Why you should join Pure

I thought I’d share a few thoughts about why Pure Storage is a good place to consider working.

There’s no “one size fits all” answer for everyone, I’m not really aiming this at everyone … but I’m sure there’s somone out there who’ll benefit from it, so it’s worth writing. I can share my own experience, and let you decide where to take it. Pros and cons abound here, but that’s okay: there are things that seemed important to me earlier that I don’t care for now, and vice versa.

Pure occupies some of the rarified middle ground between small startups and the FAANG giants. I feel the “storage” tag is a bit unfortunate, it gives the impression of being boring, but there’s a lot of interesting technology behind the scenes here. For more context: within Pure, there is the larger, more mature, FlashArray division that has the “just replace hard disks with flash” mandate, which I know less about, and my notes apply more to the smaller, newer, FlashBlade division, where I work.

FlashBlade is still in the “everyone-can-fit-into-a-large-room-for-all-hands” stage, so it definitely feels small, since you can get to the “knowing everyone on a first-name basis” in a couple of months.

The product itself has some non-intuitive technical challenges: it is effectively a “mini-cluster”, effectively a set of server racks in the form factor of a large microwave, and so has all the interesting distributed systems challenges you might typically only associate with “cloud” systems.
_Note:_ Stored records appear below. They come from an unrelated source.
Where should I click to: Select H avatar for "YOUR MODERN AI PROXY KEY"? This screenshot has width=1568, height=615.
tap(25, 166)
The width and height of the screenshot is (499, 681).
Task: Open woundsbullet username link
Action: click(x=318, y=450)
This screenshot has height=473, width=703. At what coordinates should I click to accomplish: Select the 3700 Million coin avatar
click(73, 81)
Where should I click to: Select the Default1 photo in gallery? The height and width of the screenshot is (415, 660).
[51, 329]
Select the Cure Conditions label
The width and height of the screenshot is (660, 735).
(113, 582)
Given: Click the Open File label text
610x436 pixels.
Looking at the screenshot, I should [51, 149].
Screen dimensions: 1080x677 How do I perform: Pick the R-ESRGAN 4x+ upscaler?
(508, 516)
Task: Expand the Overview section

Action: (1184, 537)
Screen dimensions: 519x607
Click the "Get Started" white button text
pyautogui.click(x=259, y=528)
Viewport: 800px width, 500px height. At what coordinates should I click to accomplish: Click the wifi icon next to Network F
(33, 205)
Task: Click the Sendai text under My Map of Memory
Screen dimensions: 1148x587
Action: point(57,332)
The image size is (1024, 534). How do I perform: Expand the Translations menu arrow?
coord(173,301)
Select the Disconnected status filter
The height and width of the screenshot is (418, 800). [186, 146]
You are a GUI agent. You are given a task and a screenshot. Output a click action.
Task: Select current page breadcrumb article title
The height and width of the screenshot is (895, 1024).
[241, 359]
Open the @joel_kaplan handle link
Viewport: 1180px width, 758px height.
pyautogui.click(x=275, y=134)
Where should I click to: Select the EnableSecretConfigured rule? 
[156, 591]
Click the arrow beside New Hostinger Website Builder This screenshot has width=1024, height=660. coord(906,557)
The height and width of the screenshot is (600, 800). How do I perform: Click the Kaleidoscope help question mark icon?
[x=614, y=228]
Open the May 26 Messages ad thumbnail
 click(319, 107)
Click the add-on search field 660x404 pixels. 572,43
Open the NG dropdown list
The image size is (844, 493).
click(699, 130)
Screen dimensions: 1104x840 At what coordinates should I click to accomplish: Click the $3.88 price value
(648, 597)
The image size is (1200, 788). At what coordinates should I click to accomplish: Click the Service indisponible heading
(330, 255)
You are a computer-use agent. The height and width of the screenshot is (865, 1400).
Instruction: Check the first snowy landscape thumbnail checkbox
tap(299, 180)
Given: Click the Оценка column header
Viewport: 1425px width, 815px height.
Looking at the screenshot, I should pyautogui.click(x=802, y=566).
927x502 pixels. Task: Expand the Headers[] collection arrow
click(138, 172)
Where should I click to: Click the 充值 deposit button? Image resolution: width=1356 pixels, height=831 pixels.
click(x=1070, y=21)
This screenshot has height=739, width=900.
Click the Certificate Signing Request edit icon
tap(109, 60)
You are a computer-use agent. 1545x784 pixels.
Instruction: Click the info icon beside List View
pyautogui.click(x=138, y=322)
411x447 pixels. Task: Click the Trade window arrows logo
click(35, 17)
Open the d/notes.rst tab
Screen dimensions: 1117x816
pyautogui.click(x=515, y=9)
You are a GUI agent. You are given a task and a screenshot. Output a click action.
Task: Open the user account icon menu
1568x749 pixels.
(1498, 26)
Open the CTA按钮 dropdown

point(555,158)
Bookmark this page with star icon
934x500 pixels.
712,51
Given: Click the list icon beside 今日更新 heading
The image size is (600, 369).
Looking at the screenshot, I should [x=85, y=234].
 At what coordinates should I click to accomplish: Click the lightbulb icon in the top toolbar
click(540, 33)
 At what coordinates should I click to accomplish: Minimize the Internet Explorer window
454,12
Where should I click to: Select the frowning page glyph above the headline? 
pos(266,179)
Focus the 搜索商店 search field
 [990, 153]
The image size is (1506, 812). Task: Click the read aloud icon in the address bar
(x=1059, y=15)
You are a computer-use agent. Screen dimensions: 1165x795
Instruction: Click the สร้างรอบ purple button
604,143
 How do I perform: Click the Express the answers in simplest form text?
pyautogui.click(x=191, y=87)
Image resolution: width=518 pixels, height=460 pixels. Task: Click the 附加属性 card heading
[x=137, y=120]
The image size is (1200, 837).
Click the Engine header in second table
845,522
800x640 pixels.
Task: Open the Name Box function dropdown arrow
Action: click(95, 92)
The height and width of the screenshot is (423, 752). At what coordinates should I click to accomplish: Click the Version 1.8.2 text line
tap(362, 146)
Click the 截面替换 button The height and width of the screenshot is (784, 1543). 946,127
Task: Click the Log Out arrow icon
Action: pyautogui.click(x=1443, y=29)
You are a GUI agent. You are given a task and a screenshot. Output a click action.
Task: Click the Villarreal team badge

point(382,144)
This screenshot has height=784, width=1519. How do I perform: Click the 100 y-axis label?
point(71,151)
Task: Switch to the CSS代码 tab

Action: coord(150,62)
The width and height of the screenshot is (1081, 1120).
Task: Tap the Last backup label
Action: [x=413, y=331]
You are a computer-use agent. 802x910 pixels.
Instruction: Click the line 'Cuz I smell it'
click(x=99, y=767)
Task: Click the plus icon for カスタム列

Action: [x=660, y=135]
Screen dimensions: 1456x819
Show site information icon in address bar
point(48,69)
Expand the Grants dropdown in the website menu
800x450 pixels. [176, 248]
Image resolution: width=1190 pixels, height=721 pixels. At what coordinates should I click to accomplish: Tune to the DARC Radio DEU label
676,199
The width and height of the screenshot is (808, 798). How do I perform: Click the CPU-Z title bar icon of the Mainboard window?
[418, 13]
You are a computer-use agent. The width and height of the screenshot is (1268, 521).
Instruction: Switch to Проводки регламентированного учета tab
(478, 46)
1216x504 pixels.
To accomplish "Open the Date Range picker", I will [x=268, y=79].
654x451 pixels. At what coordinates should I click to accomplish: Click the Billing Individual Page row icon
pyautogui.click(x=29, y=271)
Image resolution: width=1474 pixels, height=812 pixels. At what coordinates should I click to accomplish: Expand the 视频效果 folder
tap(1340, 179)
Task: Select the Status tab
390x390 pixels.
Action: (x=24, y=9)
Features we work on are usually those that are desperately needed to sell more of the product, or to improve its reliability/performance — which means there is a strong sense of purpose, and also a drip-drip-drip of “real” feedback, from sales and the field, as we do demos, roll out beta versions, etc.

So, my own experience:

(Pros)

  • I have an amazing team to work with, an amazing manager, and an amazing director.
  • Teams are constantly shuffled around as we work on features, so the answer to “can I switch teams after a year?” is “you must switch teams before a year”
  • Working with Slack, Git, Stash, Jira
  • You get to build whatever tools you need
  • You get to write/re-write/modify docs and processes as you see fit
  • You can change any part of the code, at any level of abstraction, ownership of the code isn’t tied to people or teams

(Cons)

  • Limited free food
  • No fancy decor
  • Generally fewer creature comforts
  • Development experience is less than perfect
  • Some wikis/docs may be missing, you need to write them
  • Some tools you may be missing, you need to build them
  • Ownership of the code isn’t tied to people or teams, you might need to read/write/rewrite code you haven’t seen before (notice the pattern here? 🙂)

As you might guess, none of the Cons listed above bother me, but I have felt differently about that in the past (and may feel differently about that in the future), but like I said right at the top, that’s fine — this isn’t for everyone, but hopefully it helps someone out there take a good look at Pure and decide to come in for an interview. If you like hard challenges, working hard with a like-minded team, a lot of control over your work, building out new features/tools, you’ll like working here.